LA TOILETTE
NAISSANCE DE L’INTIME

Article publié dans la Lettre n° 380
le 23 mars 2015

 


LA TOILETTE. NAISSANCE DE L’INTIME. Avec cette exposition, c’est toute l’histoire de la toilette, du 16e siècle à nos jours, qui est illustrée. Le parcours commence par une tapisserie du musée de Cluny, Le Bain (vers 1500), illustrant un bain somptueux. On y voit des musiciens et des domestiques dans une nature luxuriante autour d’une dame nue dans un grand bassin. Cette scène étonnante n’est ici que le prétexte à célébrer le nu. Il en est de même du Portrait présumé de Gabriel d’Estrée et la duchesse de Villars au bain (anonyme, fin du 16e siècle), montrant deux femmes, vêtues d’une fine chemise, dans une baignoire. Autour de ces tableaux nous avons des œuvres de Dürer, du Primatice et de l’atelier de François Clouet, entre autres, illustrant des sujets analogues. Les commissaires nous expliquent que si l’usage de l’eau était encore générale au 15e siècle, à partir du 16e elle est considérée comme dangereuse pour la santé et seuls les gens riches l’utilisent pour se laver.
A partir du 17e siècle, l’eau fait place à la toilette sèche. Celle-ci se pratique dans la chambre, ouverte aux visiteurs, sur une table recouverte d’un linge fin, la toilette proprement dite. La femme se nettoie ainsi le visage avec un linge blanc pour le décrasser. Cette pratique est illustrée, entre autres, par Jeune Femme à sa toilette de Nicolas Régnier (1626), La Vue (femme à sa toilette) d’après Abraham Bosse (après 1635), La Femme à la puce de Georges de la Tour (1638).
Avec le 18e siècle l’eau revient peu à peu. On invente le pédiluve et le bidet. Il n’y a pas encore de lieu dédié à la toilette et si l’on admet la présence de domestiques du même sexe dans son boudoir (pour les femmes), ou son cabinet privé (pour les hommes), ce n’est que par accident qu’un intrus fait irruption ! Les illustrations sont nombreuses telle cette Jeune femme à sa toilette de François Eisen (1742) et surtout les quatre tableaux en médaillon de François Boucher, les deux premiers, une femme en vert jouant avec un chien et une femme en rose jouant avec un enfant, masquant les mêmes femmes faisant leurs besoins dans un bourdalou ou une chaise percée, tableaux que leur propriétaire ne montrait qu’à quelques personnes, comme on le fera plus tard avec L’Origine du monde de Courbet !
Après 1800, la toilette devient très intime et se pratique dans un lieu clos, sans témoin.

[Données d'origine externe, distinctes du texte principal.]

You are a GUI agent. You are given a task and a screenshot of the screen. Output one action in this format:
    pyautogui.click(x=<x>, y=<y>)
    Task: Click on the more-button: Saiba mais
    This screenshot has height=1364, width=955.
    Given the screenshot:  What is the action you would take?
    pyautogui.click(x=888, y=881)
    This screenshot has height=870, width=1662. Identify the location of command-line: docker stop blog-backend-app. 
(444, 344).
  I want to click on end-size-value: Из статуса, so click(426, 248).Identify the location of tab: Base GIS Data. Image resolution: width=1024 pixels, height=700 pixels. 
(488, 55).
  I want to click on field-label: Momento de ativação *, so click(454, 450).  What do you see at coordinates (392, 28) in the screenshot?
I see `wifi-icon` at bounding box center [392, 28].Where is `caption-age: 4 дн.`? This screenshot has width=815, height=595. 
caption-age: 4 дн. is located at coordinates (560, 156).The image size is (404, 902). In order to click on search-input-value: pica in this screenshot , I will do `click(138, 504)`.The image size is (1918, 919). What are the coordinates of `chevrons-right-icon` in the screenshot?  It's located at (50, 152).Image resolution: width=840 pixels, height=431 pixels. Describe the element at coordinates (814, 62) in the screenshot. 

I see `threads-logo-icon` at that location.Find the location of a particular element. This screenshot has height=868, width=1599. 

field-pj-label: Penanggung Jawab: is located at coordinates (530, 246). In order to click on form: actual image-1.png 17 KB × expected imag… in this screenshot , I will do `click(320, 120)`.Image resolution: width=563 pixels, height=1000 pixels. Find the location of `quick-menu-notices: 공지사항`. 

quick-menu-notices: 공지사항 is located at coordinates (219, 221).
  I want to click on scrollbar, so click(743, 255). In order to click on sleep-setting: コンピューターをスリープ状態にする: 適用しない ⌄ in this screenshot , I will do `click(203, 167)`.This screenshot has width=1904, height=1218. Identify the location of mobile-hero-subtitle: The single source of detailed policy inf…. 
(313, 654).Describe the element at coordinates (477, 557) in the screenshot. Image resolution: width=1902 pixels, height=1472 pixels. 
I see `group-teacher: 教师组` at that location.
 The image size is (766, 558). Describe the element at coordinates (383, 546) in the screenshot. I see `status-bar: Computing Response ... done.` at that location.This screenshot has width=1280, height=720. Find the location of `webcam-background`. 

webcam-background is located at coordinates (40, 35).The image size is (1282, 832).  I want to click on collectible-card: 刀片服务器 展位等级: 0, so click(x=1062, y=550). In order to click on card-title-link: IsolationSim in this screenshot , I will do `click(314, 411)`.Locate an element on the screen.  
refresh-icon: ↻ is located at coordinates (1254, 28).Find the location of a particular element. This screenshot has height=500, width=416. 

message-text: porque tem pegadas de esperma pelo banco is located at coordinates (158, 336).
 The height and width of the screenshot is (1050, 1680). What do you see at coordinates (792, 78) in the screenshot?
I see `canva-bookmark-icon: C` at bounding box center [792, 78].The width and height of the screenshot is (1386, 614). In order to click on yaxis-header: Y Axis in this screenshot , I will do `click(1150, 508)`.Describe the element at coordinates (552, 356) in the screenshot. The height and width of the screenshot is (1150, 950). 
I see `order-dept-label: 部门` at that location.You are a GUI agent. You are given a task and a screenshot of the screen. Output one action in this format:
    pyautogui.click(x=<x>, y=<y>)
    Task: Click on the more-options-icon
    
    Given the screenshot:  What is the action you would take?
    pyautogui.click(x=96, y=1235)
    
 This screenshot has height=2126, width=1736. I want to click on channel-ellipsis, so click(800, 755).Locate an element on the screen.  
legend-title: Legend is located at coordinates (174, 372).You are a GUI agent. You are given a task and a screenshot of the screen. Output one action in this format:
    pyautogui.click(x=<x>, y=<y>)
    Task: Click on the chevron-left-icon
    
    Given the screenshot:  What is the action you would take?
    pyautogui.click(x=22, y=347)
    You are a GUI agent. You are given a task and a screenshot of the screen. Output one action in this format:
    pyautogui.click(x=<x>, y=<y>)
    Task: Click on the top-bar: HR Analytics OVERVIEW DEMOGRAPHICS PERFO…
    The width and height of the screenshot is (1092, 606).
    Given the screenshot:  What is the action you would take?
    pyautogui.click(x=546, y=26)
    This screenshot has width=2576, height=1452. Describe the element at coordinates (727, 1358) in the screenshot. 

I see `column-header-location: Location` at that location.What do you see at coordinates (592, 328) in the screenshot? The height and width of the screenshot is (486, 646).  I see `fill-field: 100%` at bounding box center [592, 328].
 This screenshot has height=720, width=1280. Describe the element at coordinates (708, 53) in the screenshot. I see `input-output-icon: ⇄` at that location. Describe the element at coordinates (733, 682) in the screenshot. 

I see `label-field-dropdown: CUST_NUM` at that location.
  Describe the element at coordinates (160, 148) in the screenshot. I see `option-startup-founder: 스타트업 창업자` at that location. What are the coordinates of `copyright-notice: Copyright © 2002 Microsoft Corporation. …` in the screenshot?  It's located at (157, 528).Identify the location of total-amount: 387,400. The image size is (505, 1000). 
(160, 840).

Les peintres se bornent le plus souvent à représenter des femmes se coiffant ou s’habillant. Un exemple nous est donné avec La Toilette avant le sacre (vers 1865) d’Hector Viger. Néanmoins dans La Salle de bains gothique (1810), Jean-Baptiste Mallet nous montre une jeune femme nue. A la fin du 19e siècle, l’eau courante fait peu à peu son apparition et la pratique d’ablutions quotidiennes devient une exigence hygiénique. Les peintres s’emparent du sujet de la femme à sa toilette pour renouveler le genre du nu, avec des femmes « ordinaires » dans toutes sortes de situations, très loin des modèles académiques. Les illustrations sont nombreuses avec des tableaux de Suzanne Valadon, Théophile-Alexandre Steinlen, Edgar Degas et un peu plus tard Pierre Bonnard, ces deux derniers étant les plus familiarisés avec ce sujet qu’ils traitent abondamment.
Le vingtième siècle, avec ses avant-gardes, relève le défi de traiter le nu féminin d’une manière non imitative. Nous avons ainsi des tableaux et sculptures de Picasso, Kupka, Léger, Gromaire, Capek, Gonzalez qui renouvellent le genre sans vraiment nous renseigner sur ce qu’est la toilette à leur époque. Enfin, à la fin du vingtième siècle, le sujet n’est plus vraiment d’actualité et les œuvres montrant des femmes à leur toilette sont plutôt des études pour des publicités. Une exposition inédite, avec une centaine d’œuvres remarquables, parfois peu connues, agréable à voir et très instructive. Musée Marmottan Monet 16e. Jusqu’au 5 juillet 2015. Lien : www.marmottan.com.